There is, as you know, some debate about whether oral arguments actually impact the outcome of a case. Was your vote ever swayed by oral argument?
Oral arguments are absolutely helpful, though obviously more so in some cases than others. They help the Court organize its collective thoughts. Individually, questions asked by other justices can help crystallize your own thoughts. I often left oral argument with a new perspective.
Along those same lines, can you provide the Bar with some guidance as to what to do and, perhaps more importantly, what not to do during oral argument? How about when it comes to briefing? What do you look for in a strong brief?
The most important tip to remember at oral argument is to not interrupt a speaking justice! Also, don't be overly familiar, too cute, or too funny. The time is short and the business is serious. Being pleasant is a plus. Being well informed is a necessity.
Take us behind the scenes of how a case is decided by the Supreme Court, particularly the deliberations among the justices once a case is submitted?
The Supreme Court decides cases on a cycle. First, cases will be granted discretionary review or appear on the docket as a matter of right. The default is that all DR cases will be orally argued, unless the Court specifically decides otherwise. MR cases are generally assigned directly to a justice, and proceed to the opinion stage, discussed following.
Oral argument cases are studied by each justice prior to the argument. After argument of each case, the Court convenes and takes the initial vote on the outcome. The case is then assigned by the Chief Justice to a justice from the majority, who will write the majority opinion.

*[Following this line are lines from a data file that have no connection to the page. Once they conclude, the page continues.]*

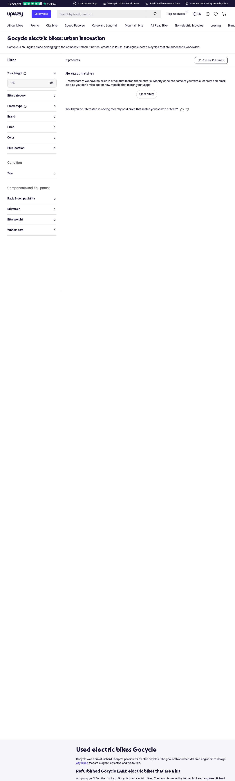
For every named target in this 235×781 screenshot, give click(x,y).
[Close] (120, 2)
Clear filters (146, 94)
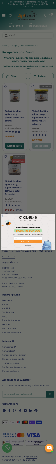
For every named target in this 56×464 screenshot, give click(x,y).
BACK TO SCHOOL (28, 230)
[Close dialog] (3, 215)
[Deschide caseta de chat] (49, 448)
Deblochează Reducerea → (28, 241)
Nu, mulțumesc (28, 245)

The opinion stage takes as long as a case calls for, though the Court has the goal of getting the opinion to the other justices for review and voting within two to three months. When the opinion is circulated, the justices vote to join, dissent or hold to conference for further discussion.
During Court Week, the first order of business is usually calling the docket on circulated opinions. Votes are taken again on each case. Lengthy discussion may occur on any given case.

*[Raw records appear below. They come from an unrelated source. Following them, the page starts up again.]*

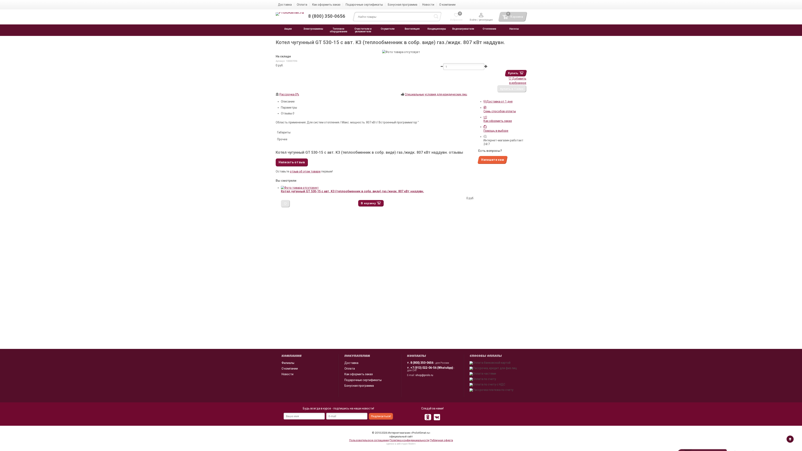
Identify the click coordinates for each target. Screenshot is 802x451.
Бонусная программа (359, 385)
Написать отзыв (292, 162)
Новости (287, 374)
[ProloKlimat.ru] (290, 14)
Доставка (351, 363)
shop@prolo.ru (424, 375)
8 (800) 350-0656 (421, 362)
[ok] (428, 417)
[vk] (437, 417)
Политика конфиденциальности (409, 440)
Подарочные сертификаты (363, 380)
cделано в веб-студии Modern (401, 444)
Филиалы (288, 363)
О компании (290, 368)
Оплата (349, 368)
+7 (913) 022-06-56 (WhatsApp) (431, 367)
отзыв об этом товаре (305, 171)
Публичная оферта (441, 440)
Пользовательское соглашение (369, 440)
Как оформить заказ (358, 374)
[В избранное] (285, 203)
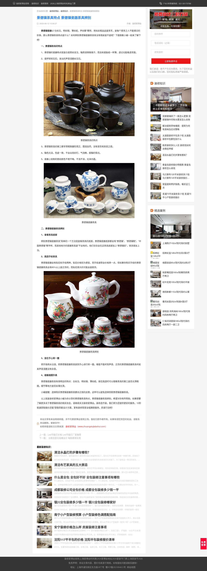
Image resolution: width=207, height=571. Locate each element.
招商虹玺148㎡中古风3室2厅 (176, 252)
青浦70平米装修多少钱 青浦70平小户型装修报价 (176, 195)
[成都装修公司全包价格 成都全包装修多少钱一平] (44, 492)
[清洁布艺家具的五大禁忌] (44, 468)
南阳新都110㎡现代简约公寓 (175, 291)
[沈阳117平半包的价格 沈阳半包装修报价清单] (44, 542)
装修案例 (44, 3)
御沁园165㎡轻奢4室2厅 (166, 236)
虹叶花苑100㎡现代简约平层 (175, 282)
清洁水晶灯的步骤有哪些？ (175, 154)
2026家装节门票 (119, 559)
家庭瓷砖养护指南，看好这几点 (176, 185)
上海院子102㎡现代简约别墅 (175, 243)
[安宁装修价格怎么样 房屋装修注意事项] (44, 530)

If the vote is unanimous, the opinion gets posted. If someone dissents or concurs separately, the case is held to allow that justice to write. That opinion then gets circulated and voted on at a later date. This can sometimes take a long time to resolve, but eventually a clear majority or plurality is reached and the case is posted. After finality, this becomes the law in Kentucky.
How did you go about deciding which cases merited discretionary review? Tell us a little about that process?
Cases are selected for discretionary review because they present a novel question of law, or if the Court of Appeals panels are split, or if they involve matters of great public importance where the law is not clear or is evolving. Or anytime a majority of the Court wants to hear a case.
Finally, how do you want people to remember Mary Noble’s time on the bench?
I hope my time on the bench will be remembered for fair, unbiased opinions, well-grounded in the law. I hope the service projects I oversaw, such as developing Drug Courts, Family Court Rules and Juvenile Court Rules will give meaningful help to the people the Court of Justice serves.
NOTE: This is the first in a recurring series of interviews with Kentucky judges. The editors of KAS Monthly thank Justice Noble for her time in answering these questions.